Курчавый Джона вышел к машине, не подозревая о грядущей беде, с охапкой писем под мышкой, в грубой полотняной блузе, в какой он и находился в канцелярии. Увидев Евлалию, он замер на месте: растерянная улыбка застыла у него на губах, и он чуть побледнел. Евлалия расцеловала его в обе щеки и нежно осведомилась: «Как поживаешь, милый?» Затем она отошла к машине взять свой чемоданчик, и когда опять подошла к Джоне, у которого по-прежнему красовалась на губах окаменевшая улыбка, а слов не находилось, выражение лица ее мгновенно изменилось, и она изрекла голосом, который стал вдруг глубоким и насыщенным:
— Скажи прямо, тебе неприятен мой приезд, да? — Во взгляде ее сверкнула жуткая решимость, от которой можно было немедленно ожидать самого ужасного.
— Ничуть, как тебе такое могло прийти в голову, наоборот, наоборот! — зачастил Джона.
И, дабы предупредить все то, что ему предстояло, обеими руками обнял ее голову, запечатлев на губах долгий поцелуй — перед крестьянами и детворой, стоявшей рядом, а также перед шофером, почесывавшим за ухом и с гримасой смотревшим в сторону.
Евлалия осталась в Смилевцах, заняв одну из комнат Дополаворо, в непосредственной близости от Джоны. Туда доставлялось большое количество яиц, и сквозь зарешеченные окна целыми днями доносился стук и позвякивание флаконов, баночек, бутылок и распространялся запах огромных яичниц с луком и салом. Молодые карабинеры, которых ежедневно отправляли на сверхурочное патрулирование, выходили из казармы раздосадованные, с винтовками на плече и ремешками фуражек на подбородке, злобно бормоча: «Porca Madonna!»
Иногда в разгар утра из окна вырывался неожиданно, без всякой подготовки, высокий, но густой звук, о котором, пока он не превратился затем в популярную песенку, трудно было сказать, что это: гудок парохода в тумане или скрип гроба, который придвигают ближе к одру. На самом же деле это Евлалия Гримальделло, выспавшаяся и в отличном настроении, обнажала клинок своего альта, который мгновение спустя превращался в прихотливую амплитуду танго:
Amami!.. Amami perdutamen… te!..
Baciami!.. Baciami senza rimor… so!
[80]
Долго после этого соседские ребятишки Мичко и Илийца, каждое утро доставлявшие ей молоко, передразнивали манеру ее пения, дуя в горлышко пустой бутылки и говоря: «Вот так выставляется эта карабинерская гуделка».
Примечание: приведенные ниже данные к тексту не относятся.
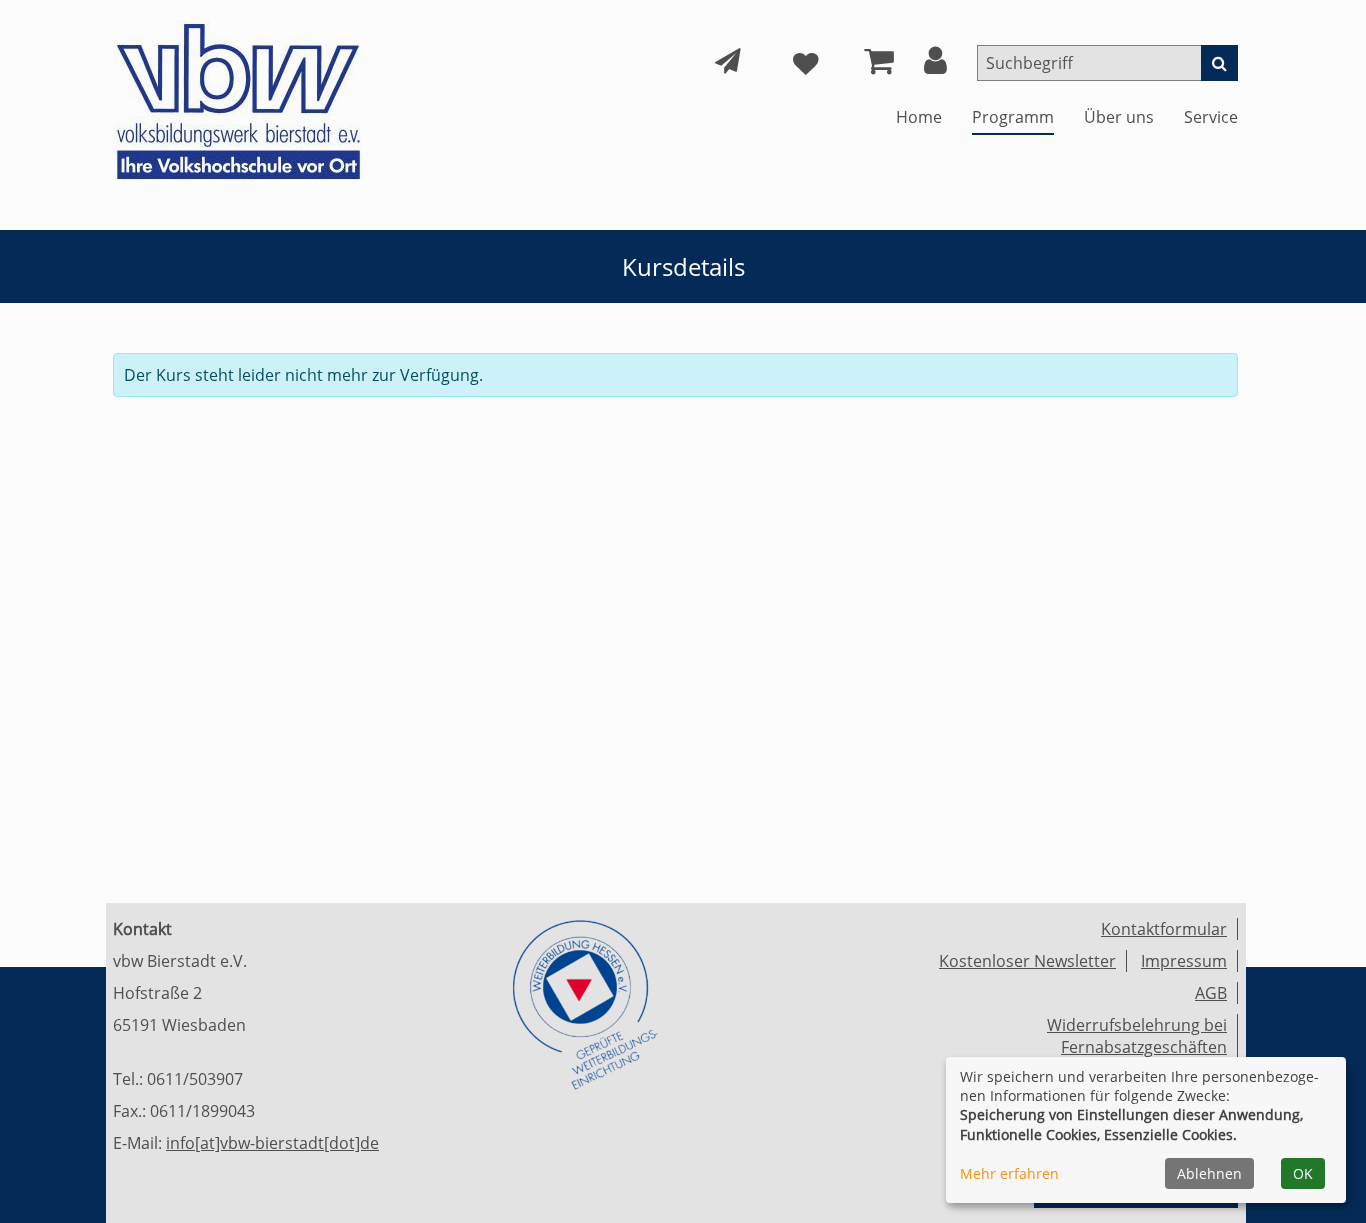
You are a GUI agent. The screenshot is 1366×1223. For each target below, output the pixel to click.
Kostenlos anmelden (402, 420)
Утверждали, будто Гуделка останется в Смилевцах учительницей. Шансы ее увеличивало то обстоятельство, что после самой первой учительницы, появившейся сразу в начале оккупации и сбежавшей через пять дней, никогда больше не удавалось найти школьного наставника в Смилевцы.
Иногда после обеда она выходила с Джоной на прогулку; он был свежевыбрит и напудрен, простоволос — предоставляя ветру и солнцу играть его кудрями, — а она в тех же туфельках со змейками и больших синих очках — такая же, какой приехала. Она шла по деревенской улице, как по коридору, милостиво лаская рукой новорожденных, а детей постарше призывая по потребности жестом руки и исполненным строгости взглядом, и подставляла им ладонь для поцелуя. В одну из первых своих прогулок она дошла до памятника Миле, положила к нему букет цветов, отступила на шаг и мгновенье оставалась в скорби; рядом с ней стоял Джона, который, уходя, взял под козырек; может быть, имея в виду учительское место, она подумала, что будет не плохо приобрести симпатии этого населения (queste popolazioni).
Однажды вечером (видно, это был настоящий или придуманный день ее рождения или именины — грузовик из Задара доставил кудрявый торт и несколько бутылок spumante[81], а у попадьи одолжили большой горшок) в Дополаворо устроили своего рода танцевальную вечеринку. На ней присутствовали все карабинеры в темных мундирах и почтальонша из Жагроваца, а из Задара припылили на велосипедах две барышни в каких-то спортивных маечках и шортиках. Плясали и пели допоздна, и патефон играл без передыху, пока внезапно не лопнула пружина. Спустя некоторое время веселье продолжалось под аккомпанемент глиняной дудочки.